■ EXERCISE DETAILS: Reply with each record repeated exactly.

━━━━━ DATA FOR REVIEW ━━━━━

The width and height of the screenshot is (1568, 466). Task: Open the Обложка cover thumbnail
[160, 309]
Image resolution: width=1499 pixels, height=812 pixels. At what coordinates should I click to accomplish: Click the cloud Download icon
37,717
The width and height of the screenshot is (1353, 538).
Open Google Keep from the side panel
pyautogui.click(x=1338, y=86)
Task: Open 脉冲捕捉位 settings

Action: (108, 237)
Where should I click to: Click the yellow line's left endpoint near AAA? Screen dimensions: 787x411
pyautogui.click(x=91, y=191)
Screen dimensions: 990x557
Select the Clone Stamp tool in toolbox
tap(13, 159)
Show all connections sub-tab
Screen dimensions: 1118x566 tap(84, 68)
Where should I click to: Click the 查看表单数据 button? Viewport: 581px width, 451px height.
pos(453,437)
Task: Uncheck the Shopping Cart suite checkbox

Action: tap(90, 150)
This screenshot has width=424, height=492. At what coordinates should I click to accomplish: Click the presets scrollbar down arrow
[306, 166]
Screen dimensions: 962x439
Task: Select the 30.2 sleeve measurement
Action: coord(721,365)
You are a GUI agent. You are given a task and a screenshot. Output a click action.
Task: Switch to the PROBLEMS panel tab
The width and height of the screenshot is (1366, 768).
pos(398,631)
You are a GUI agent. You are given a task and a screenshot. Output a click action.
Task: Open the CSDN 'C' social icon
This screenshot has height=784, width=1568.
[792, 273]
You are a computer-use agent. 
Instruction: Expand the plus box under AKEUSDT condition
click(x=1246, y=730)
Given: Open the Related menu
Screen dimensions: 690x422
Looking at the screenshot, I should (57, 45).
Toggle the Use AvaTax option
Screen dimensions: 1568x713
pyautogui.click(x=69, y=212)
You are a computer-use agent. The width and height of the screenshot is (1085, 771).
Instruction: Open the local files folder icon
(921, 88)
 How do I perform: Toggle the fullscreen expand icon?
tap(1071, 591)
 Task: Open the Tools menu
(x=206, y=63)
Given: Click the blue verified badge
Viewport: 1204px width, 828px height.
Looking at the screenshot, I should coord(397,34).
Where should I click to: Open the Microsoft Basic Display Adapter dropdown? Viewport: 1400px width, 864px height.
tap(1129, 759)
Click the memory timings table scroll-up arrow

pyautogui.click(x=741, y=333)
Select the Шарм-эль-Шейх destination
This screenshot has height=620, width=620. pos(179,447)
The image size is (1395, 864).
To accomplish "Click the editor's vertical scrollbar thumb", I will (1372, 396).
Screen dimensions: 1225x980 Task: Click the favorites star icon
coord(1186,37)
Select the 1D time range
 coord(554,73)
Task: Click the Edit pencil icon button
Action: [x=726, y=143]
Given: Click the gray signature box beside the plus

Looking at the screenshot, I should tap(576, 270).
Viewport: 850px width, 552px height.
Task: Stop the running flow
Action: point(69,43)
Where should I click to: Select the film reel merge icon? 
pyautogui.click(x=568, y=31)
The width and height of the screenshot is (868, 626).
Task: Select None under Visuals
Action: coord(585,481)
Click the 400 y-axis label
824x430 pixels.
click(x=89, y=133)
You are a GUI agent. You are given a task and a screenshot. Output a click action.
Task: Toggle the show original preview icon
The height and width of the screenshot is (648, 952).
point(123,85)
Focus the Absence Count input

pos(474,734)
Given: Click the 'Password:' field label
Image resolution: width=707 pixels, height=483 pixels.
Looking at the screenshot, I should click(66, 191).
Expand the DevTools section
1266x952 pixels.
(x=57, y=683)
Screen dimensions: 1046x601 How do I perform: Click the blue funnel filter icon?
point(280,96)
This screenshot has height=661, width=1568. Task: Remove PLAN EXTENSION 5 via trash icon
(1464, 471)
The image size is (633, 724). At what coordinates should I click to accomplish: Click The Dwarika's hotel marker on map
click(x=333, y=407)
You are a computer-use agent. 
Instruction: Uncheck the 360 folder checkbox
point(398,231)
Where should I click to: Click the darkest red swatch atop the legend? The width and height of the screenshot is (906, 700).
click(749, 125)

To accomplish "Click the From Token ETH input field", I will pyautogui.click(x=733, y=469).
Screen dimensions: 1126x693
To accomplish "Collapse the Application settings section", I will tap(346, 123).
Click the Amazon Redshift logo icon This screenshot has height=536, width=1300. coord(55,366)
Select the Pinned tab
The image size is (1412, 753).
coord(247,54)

━━━━━

■ EXPECTED ANSWER:
The width and height of the screenshot is (1568, 466). Task: Open the Обложка cover thumbnail
[160, 309]
Image resolution: width=1499 pixels, height=812 pixels. At what coordinates should I click to accomplish: Click the cloud Download icon
37,717
The width and height of the screenshot is (1353, 538).
Open Google Keep from the side panel
pyautogui.click(x=1338, y=86)
Task: Open 脉冲捕捉位 settings

Action: (108, 237)
Where should I click to: Click the yellow line's left endpoint near AAA? Screen dimensions: 787x411
pyautogui.click(x=91, y=191)
Screen dimensions: 990x557
Select the Clone Stamp tool in toolbox
tap(13, 159)
Show all connections sub-tab
Screen dimensions: 1118x566 tap(84, 68)
Where should I click to: Click the 查看表单数据 button? Viewport: 581px width, 451px height.
pos(453,437)
Task: Uncheck the Shopping Cart suite checkbox

Action: tap(90, 150)
This screenshot has width=424, height=492. At what coordinates should I click to accomplish: Click the presets scrollbar down arrow
[306, 166]
Screen dimensions: 962x439
Task: Select the 30.2 sleeve measurement
Action: coord(721,365)
You are a GUI agent. You are given a task and a screenshot. Output a click action.
Task: Switch to the PROBLEMS panel tab
The width and height of the screenshot is (1366, 768).
pos(398,631)
You are a GUI agent. You are given a task and a screenshot. Output a click action.
Task: Open the CSDN 'C' social icon
This screenshot has height=784, width=1568.
[792, 273]
You are a computer-use agent. 
Instruction: Expand the plus box under AKEUSDT condition
click(x=1246, y=730)
Given: Open the Related menu
Screen dimensions: 690x422
Looking at the screenshot, I should (57, 45).
Toggle the Use AvaTax option
Screen dimensions: 1568x713
pyautogui.click(x=69, y=212)
You are a computer-use agent. The width and height of the screenshot is (1085, 771).
Instruction: Open the local files folder icon
(921, 88)
 How do I perform: Toggle the fullscreen expand icon?
tap(1071, 591)
 Task: Open the Tools menu
(x=206, y=63)
Given: Click the blue verified badge
Viewport: 1204px width, 828px height.
Looking at the screenshot, I should coord(397,34).
Where should I click to: Open the Microsoft Basic Display Adapter dropdown? Viewport: 1400px width, 864px height.
tap(1129, 759)
Click the memory timings table scroll-up arrow

pyautogui.click(x=741, y=333)
Select the Шарм-эль-Шейх destination
This screenshot has height=620, width=620. pos(179,447)
The image size is (1395, 864).
To accomplish "Click the editor's vertical scrollbar thumb", I will (1372, 396).
Screen dimensions: 1225x980 Task: Click the favorites star icon
coord(1186,37)
Select the 1D time range
 coord(554,73)
Task: Click the Edit pencil icon button
Action: [x=726, y=143]
Given: Click the gray signature box beside the plus

Looking at the screenshot, I should tap(576, 270).
Viewport: 850px width, 552px height.
Task: Stop the running flow
Action: point(69,43)
Where should I click to: Select the film reel merge icon? 
pyautogui.click(x=568, y=31)
The width and height of the screenshot is (868, 626).
Task: Select None under Visuals
Action: coord(585,481)
Click the 400 y-axis label
824x430 pixels.
click(x=89, y=133)
You are a GUI agent. You are given a task and a screenshot. Output a click action.
Task: Toggle the show original preview icon
The height and width of the screenshot is (648, 952).
point(123,85)
Focus the Absence Count input

pos(474,734)
Given: Click the 'Password:' field label
Image resolution: width=707 pixels, height=483 pixels.
Looking at the screenshot, I should click(66, 191).
Expand the DevTools section
1266x952 pixels.
(x=57, y=683)
Screen dimensions: 1046x601 How do I perform: Click the blue funnel filter icon?
point(280,96)
This screenshot has height=661, width=1568. Task: Remove PLAN EXTENSION 5 via trash icon
(1464, 471)
The image size is (633, 724). At what coordinates should I click to accomplish: Click The Dwarika's hotel marker on map
click(x=333, y=407)
You are a computer-use agent. 
Instruction: Uncheck the 360 folder checkbox
point(398,231)
Where should I click to: Click the darkest red swatch atop the legend? The width and height of the screenshot is (906, 700).
click(749, 125)

To accomplish "Click the From Token ETH input field", I will pyautogui.click(x=733, y=469).
Screen dimensions: 1126x693
To accomplish "Collapse the Application settings section", I will tap(346, 123).
Click the Amazon Redshift logo icon This screenshot has height=536, width=1300. coord(55,366)
Select the Pinned tab
The image size is (1412, 753).
coord(247,54)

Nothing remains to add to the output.